The Short Baseline Program at Fermilab
Joel Mousseau (above) discussed the program of short-baseline experiments at Fermilab. He started by pointing out the well-known fact that the LSND experiment observed a 3.8 sigma excess consistent with oscillations at a delta_m^2 of 1 eV^2; this was also observed in reactor experiments. The global knowledge of electron neutrino oscillations can be summarized by the well-known graph shown on the right side in the slide shown above.
The L/E for that oscillation signal is of 1m/MeV, so neutrinos of energy of 100 MeV require baselines of 100 meters. This is a motivation for the plan ongoing at Fermilab.

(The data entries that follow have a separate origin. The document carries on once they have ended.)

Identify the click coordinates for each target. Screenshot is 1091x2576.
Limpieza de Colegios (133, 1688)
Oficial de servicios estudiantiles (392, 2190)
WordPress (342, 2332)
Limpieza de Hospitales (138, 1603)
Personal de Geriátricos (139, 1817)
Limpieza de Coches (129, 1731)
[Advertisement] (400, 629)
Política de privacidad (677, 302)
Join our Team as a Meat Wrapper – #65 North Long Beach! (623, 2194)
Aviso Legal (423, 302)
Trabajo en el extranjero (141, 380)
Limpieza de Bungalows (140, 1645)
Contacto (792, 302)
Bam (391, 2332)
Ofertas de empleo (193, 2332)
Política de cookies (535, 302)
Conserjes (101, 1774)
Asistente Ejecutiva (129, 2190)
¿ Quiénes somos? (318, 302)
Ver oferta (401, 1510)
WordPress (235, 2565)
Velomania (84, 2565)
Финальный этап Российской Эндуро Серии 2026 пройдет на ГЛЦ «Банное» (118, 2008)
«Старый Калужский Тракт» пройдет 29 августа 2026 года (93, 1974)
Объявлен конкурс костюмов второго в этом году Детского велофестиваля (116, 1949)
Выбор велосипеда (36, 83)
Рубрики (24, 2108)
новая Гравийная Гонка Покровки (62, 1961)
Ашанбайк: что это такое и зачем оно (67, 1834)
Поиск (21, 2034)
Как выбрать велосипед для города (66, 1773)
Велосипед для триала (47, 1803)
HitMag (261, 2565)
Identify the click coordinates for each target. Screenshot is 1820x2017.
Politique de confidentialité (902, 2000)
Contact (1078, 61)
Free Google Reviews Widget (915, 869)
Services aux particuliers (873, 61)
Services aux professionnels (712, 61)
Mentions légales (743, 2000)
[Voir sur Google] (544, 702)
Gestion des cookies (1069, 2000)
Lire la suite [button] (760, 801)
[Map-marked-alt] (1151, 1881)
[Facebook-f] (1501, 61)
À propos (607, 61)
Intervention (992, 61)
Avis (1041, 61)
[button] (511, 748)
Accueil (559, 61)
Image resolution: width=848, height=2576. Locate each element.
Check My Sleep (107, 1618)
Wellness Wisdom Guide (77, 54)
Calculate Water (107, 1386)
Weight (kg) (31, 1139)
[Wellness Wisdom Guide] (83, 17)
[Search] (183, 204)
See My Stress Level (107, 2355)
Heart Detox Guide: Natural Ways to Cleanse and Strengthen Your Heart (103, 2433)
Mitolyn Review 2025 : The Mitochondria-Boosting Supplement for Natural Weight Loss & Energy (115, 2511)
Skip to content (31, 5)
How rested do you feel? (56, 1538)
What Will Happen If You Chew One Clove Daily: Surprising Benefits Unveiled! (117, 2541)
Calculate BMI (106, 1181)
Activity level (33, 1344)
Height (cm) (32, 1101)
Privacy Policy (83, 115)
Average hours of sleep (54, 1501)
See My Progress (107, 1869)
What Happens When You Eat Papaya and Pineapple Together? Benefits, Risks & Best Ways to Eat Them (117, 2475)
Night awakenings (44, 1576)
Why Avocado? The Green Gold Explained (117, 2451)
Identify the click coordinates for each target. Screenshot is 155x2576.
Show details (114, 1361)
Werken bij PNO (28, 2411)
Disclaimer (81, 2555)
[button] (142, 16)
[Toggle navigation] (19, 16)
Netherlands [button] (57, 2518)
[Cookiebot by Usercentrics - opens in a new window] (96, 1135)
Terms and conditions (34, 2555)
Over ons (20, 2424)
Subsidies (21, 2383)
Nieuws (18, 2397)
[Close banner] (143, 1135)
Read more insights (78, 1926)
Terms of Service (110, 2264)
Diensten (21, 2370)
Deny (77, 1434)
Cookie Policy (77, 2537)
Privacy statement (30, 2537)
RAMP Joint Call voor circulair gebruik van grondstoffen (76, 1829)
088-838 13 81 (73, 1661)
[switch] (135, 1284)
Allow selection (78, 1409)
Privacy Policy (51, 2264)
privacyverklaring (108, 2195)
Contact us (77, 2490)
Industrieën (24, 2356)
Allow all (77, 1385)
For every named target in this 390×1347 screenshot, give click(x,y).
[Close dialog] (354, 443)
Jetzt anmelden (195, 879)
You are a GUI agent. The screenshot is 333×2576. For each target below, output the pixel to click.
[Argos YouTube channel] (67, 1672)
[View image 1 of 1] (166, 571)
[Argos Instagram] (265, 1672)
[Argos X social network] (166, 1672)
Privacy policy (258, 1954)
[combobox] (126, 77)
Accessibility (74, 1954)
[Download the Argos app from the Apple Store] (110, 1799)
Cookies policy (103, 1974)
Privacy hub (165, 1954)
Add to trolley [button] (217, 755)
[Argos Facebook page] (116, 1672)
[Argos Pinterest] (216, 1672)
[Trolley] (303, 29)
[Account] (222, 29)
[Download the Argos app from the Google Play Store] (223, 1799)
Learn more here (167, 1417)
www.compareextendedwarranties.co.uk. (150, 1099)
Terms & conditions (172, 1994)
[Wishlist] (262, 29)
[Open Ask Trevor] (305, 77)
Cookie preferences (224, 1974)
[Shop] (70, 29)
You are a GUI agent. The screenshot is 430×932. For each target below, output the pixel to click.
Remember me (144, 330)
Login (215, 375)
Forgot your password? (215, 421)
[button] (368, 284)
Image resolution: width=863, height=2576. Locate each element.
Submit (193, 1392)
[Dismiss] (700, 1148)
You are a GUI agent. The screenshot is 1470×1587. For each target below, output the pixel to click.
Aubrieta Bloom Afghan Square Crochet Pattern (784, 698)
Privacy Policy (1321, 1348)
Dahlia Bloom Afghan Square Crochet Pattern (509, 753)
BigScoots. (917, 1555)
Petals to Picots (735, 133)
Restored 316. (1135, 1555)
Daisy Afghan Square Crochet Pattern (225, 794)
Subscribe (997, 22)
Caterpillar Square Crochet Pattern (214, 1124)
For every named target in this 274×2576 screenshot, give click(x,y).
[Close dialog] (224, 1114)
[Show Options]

MiniBooNE is a 600 ton tank of mineral oil, primarily a Cherenkov detector. It also found an excess of events in the range of 200 to 475 MeV., both in the neutrino and antineutrino modes. Resolving this and the previous effect requires a new technology, and new expertise. This is where the short baseline program comes in: it consists in three detectors at one neutrino beam, with a common technology of LAr TPC. These are SBND, MicroBooNE, and ICARUS. Their distance from the BNB target is of 110, 470 and 600 meters respectively.
The speaker then described in detail the MicroBooNe experiment. You can find more details in the slides in the conference web site.
Combined, the three experiments will exclude at 5-sigma the region allowed by LSND. But it will be possible to also study nuclear effects of neutrino-nucleus scattering, and also study multinucleon events already observed in MiniBooNE and other experiments (T2K, MINERvA). The neutrino selection will be fully automated, and a common software and simulation framework is expected to be deployed for the three experiments.
Carlo Rubbia after the talk asked on a rumor that MicroBooNE has some problems. The speaker replied that it is true that it had some difficulties, and they have been worked on it – the feed-through of the high-voltage in the cathodes. They have been documenting what was wrong. They have now been running smoothly.